## What this task involves
Every line of the data below should be written out word for word.

## Records
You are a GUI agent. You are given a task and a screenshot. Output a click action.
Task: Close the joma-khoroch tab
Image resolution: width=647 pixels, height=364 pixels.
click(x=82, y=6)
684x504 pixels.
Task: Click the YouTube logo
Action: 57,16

## Answer for this exercise
You are a GUI agent. You are given a task and a screenshot. Output a click action.
Task: Close the joma-khoroch tab
Image resolution: width=647 pixels, height=364 pixels.
click(x=82, y=6)
684x504 pixels.
Task: Click the YouTube logo
Action: 57,16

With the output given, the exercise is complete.